# START OF Excerpt to read

While the film has been praised for its realism,
that may be in the eye of the beholder. David D'arcy [http://daily.greencine.com/archives/001329.html]
saw it three times at three different festivals, including Haifi,
Israel, where, disturbingly, the audience saw it as a comedy. But it is
one of the film's strengths that it weaves in the absurd moments
naturalistically; in fact, it's full of black comedy, seemingly a
prerequisite for a good war film, most memorably in a scene where the
suicide bombers make their own videotape (decidedly not porn) as a way
to record their message one final time. The production becomes a sly
comedy of errors, but it takes on different connotation later when we
see how these videotapes are used. Even if the film
can't fully carry its tense premise to a completely satisfying
conclusion, Paradise Now is still tremendously suspenseful and
provocative viewing.
| BAC Films |
Another film that does not squarely take one side or another,
in this case in the second US-Iraq war, is Bhaman Ghobadi's
unforgettable Turtles Can Fly (released earlier this year, now out on
DVD), in which we see a very different ripple effect, that from those
slammed in the middle. Set near the Iraqi-Turkish border on the eve of
an American invasion, where Kurdish refugees, many of them children,
await their fate with the feeling "the world is ending."
"Look what Saddam has done to us!" one villager cries. No
satellite, no TV, no way of knowing what was "really happening" in the
war. (One of the boys in the film is actually nicknamed "Satellite"

# END OF Excerpt to read
# START OF Data section

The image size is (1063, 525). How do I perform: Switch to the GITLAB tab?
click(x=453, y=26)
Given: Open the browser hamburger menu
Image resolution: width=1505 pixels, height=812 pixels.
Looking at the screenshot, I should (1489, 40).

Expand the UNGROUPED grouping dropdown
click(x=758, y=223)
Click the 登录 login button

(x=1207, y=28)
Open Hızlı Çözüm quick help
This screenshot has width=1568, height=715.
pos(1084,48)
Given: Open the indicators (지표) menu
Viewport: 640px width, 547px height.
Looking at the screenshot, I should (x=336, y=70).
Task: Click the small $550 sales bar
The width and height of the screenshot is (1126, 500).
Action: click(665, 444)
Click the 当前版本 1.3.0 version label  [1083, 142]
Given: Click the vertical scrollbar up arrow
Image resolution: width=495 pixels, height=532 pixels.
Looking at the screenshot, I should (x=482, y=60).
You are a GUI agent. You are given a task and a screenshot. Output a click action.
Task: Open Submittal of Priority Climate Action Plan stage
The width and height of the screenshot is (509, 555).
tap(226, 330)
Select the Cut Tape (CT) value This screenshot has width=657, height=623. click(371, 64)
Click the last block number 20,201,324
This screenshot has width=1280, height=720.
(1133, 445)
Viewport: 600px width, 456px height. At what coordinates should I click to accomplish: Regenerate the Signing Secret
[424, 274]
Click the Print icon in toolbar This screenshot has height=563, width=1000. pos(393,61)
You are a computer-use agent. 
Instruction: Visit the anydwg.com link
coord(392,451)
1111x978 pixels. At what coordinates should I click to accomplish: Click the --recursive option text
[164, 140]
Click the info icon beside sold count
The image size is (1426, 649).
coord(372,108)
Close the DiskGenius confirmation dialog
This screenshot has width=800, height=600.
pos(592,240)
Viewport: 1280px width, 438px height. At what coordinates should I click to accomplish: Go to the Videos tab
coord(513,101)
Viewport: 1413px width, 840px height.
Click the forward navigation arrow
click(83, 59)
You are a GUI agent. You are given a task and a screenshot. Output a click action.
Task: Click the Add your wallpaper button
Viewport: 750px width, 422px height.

# END OF Data section

[Required task 1]
Could you reproduce the film review excerpt word for word, from its first line to its last?
[Required task 2]
How many lines of the records contain the string "button", where case matters? Give only the number.
These records bear no relation to the film review excerpt.

[Task result 1]
While the film has been praised for its realism,
that may be in the eye of the beholder. David D'arcy [http://daily.greencine.com/archives/001329.html]
saw it three times at three different festivals, including Haifi,
Israel, where, disturbingly, the audience saw it as a comedy. But it is
one of the film's strengths that it weaves in the absurd moments
naturalistically; in fact, it's full of black comedy, seemingly a
prerequisite for a good war film, most memorably in a scene where the
suicide bombers make their own videotape (decidedly not porn) as a way
to record their message one final time. The production becomes a sly
comedy of errors, but it takes on different connotation later when we
see how these videotapes are used. Even if the film
can't fully carry its tense premise to a completely satisfying
conclusion, Paradise Now is still tremendously suspenseful and
provocative viewing.
| BAC Films |
Another film that does not squarely take one side or another,
in this case in the second US-Iraq war, is Bhaman Ghobadi's
unforgettable Turtles Can Fly (released earlier this year, now out on
DVD), in which we see a very different ripple effect, that from those
slammed in the middle. Set near the Iraqi-Turkish border on the eve of
an American invasion, where Kurdish refugees, many of them children,
await their fate with the feeling "the world is ending."
"Look what Saddam has done to us!" one villager cries. No
satellite, no TV, no way of knowing what was "really happening" in the
war. (One of the boys in the film is actually nicknamed "Satellite"

[Task result 2]
2